*** Opening Data records ***

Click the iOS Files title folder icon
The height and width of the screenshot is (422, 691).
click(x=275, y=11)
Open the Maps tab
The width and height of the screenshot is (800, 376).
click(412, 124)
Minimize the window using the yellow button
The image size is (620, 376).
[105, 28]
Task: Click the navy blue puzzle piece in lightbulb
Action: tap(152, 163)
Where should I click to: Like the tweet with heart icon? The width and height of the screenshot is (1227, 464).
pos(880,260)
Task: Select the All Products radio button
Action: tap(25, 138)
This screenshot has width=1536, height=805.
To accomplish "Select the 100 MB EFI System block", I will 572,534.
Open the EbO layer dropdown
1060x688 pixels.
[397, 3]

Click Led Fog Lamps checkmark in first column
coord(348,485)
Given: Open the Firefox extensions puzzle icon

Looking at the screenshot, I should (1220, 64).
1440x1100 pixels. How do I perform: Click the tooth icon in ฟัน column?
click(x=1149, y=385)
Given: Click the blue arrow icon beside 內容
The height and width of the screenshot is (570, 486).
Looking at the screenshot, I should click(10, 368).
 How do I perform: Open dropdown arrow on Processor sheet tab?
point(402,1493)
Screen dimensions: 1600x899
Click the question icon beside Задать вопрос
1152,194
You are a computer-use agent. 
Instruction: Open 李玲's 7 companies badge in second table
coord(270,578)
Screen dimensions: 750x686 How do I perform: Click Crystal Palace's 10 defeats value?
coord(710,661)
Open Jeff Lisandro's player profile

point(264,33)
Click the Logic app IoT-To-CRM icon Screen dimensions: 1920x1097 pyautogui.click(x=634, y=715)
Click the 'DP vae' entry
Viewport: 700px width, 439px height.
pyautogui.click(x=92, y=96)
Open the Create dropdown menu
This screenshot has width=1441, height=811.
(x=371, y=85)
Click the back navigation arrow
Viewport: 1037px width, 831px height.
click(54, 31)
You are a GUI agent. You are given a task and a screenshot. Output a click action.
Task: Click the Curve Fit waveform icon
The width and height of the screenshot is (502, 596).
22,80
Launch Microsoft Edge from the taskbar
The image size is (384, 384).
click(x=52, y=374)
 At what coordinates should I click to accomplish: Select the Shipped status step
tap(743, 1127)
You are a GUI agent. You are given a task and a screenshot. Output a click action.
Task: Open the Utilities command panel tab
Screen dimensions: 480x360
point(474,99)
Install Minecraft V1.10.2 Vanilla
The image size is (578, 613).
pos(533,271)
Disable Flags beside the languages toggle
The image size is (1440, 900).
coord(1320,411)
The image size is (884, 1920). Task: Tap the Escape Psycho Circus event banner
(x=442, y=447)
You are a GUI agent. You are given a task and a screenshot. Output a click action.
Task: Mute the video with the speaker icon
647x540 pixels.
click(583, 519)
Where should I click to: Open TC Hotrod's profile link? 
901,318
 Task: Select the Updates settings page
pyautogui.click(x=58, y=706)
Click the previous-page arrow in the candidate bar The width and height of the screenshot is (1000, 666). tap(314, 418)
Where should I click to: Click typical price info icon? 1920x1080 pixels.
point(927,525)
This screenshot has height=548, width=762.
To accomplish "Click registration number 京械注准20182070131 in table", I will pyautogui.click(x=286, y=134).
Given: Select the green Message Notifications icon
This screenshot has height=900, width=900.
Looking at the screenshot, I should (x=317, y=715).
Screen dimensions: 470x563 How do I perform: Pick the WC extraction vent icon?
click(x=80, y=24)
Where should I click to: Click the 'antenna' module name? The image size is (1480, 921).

*** Closing Data records ***

[Assignment]:
Please retype, without any change, the line containing "This screenshot has height=900, width=900." and every line after it to the end of the entries above, and only those.

[Written response]:
This screenshot has height=900, width=900.
Looking at the screenshot, I should (x=317, y=715).
Screen dimensions: 470x563 How do I perform: Pick the WC extraction vent icon?
click(x=80, y=24)
Where should I click to: Click the 'antenna' module name? The image size is (1480, 921).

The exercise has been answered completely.